# Problem statement:
Lines from the one holding "Where should I" through the end of the entries, inclusive, form the whole output; reproduce them exactly and omit pictures.

--- START ---

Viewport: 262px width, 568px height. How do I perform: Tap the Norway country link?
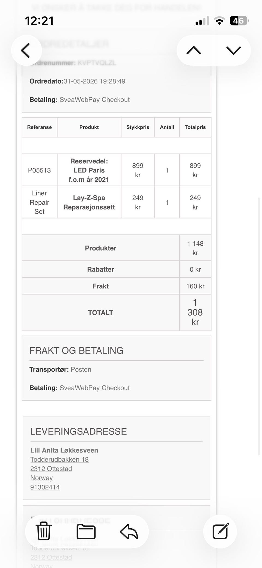click(41, 478)
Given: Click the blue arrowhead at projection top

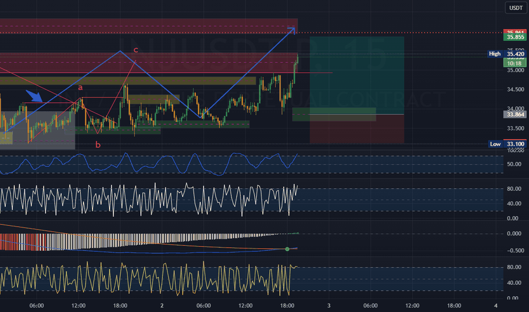Looking at the screenshot, I should click(292, 31).
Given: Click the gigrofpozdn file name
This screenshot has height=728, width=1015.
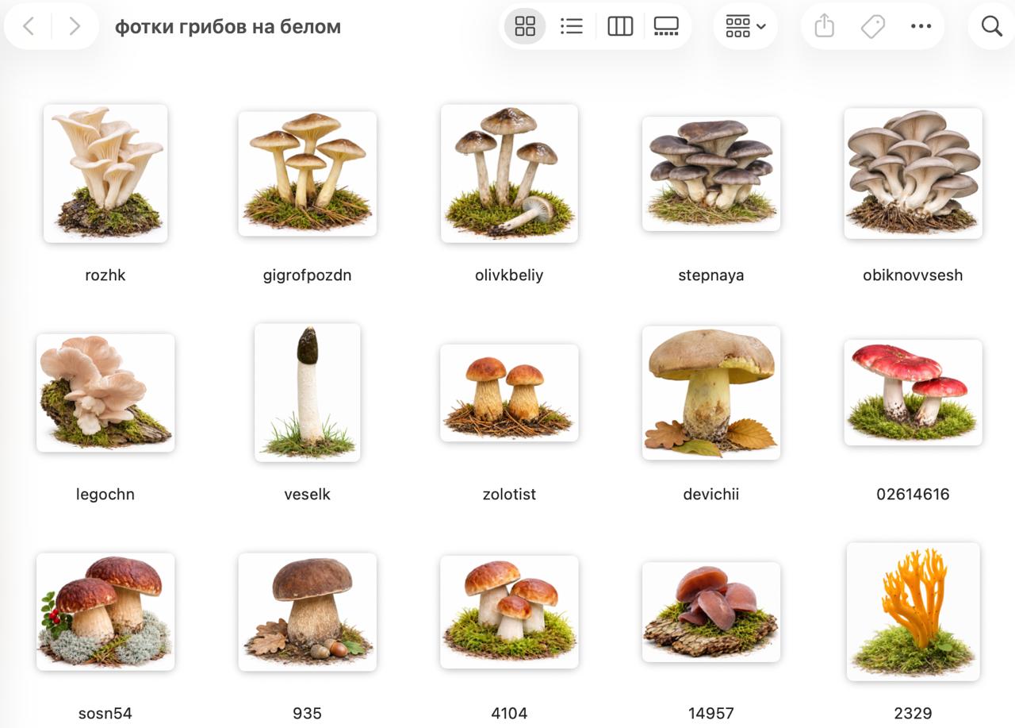Looking at the screenshot, I should [x=307, y=275].
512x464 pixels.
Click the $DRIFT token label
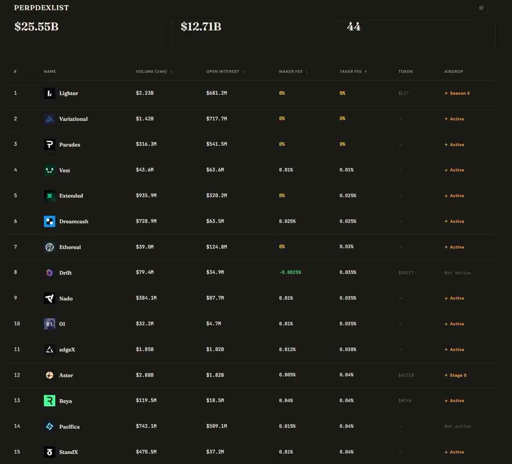tap(406, 273)
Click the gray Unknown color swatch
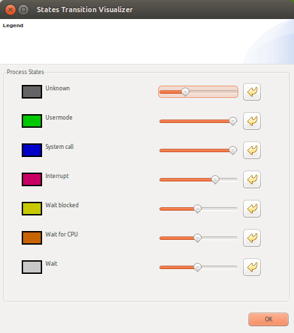 (x=32, y=92)
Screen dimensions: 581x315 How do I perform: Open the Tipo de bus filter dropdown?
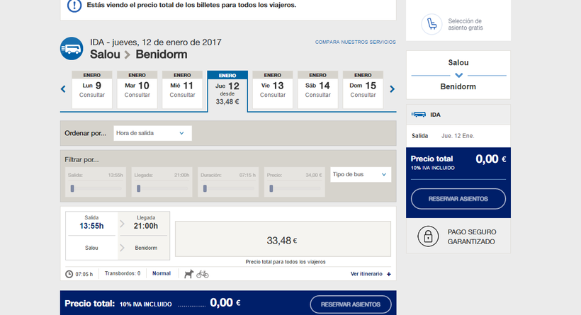tap(361, 174)
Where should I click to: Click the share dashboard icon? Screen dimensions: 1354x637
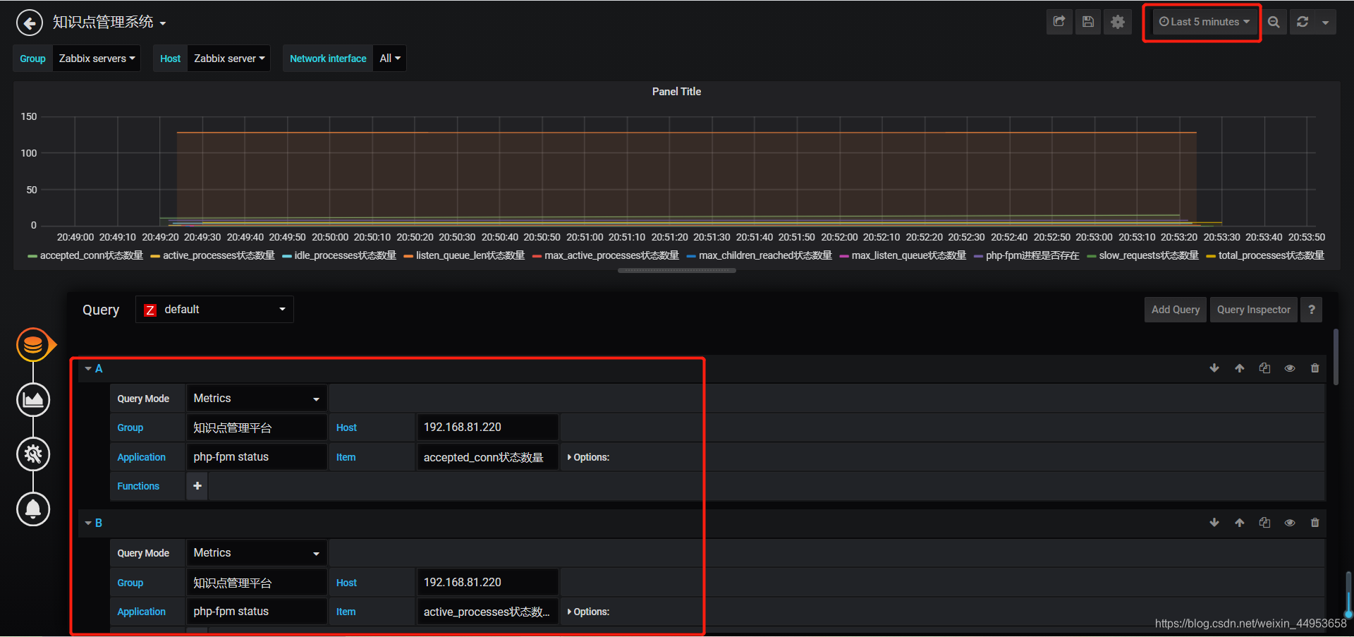pyautogui.click(x=1059, y=22)
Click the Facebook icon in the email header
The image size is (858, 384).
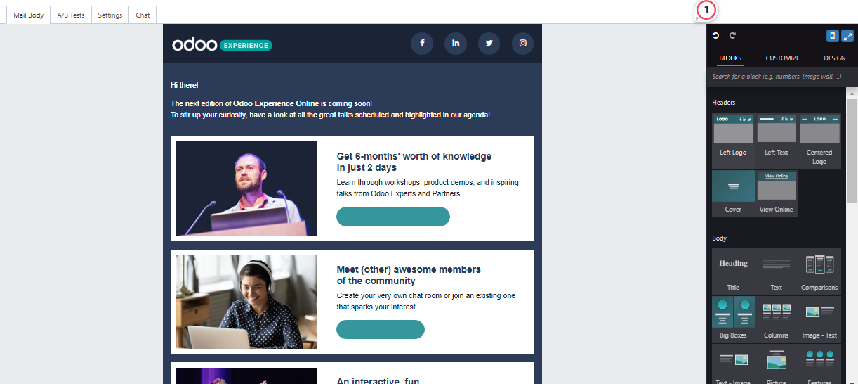422,44
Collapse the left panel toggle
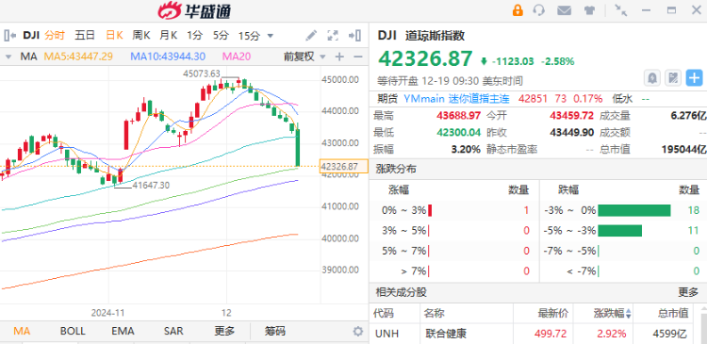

--- END ---

# Exercise solution:
Where should I click to: Click the share dashboard icon? Screen dimensions: 1354x637
pyautogui.click(x=1059, y=22)
Click the Facebook icon in the email header
The image size is (858, 384).
422,44
Collapse the left panel toggle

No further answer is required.